Given task
Quote verbatim the stretch of data from the line containing "You are a computer-use" through the line containing "(x=384, y=66)", both ends included.

Stored records
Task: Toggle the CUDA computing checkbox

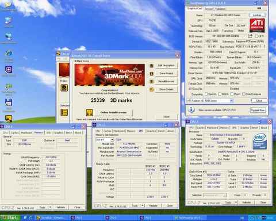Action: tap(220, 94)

--

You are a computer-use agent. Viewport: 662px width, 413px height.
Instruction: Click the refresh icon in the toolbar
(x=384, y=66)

Completed task
You are a computer-use agent. Viewport: 662px width, 413px height.
Instruction: Click the refresh icon in the toolbar
(x=384, y=66)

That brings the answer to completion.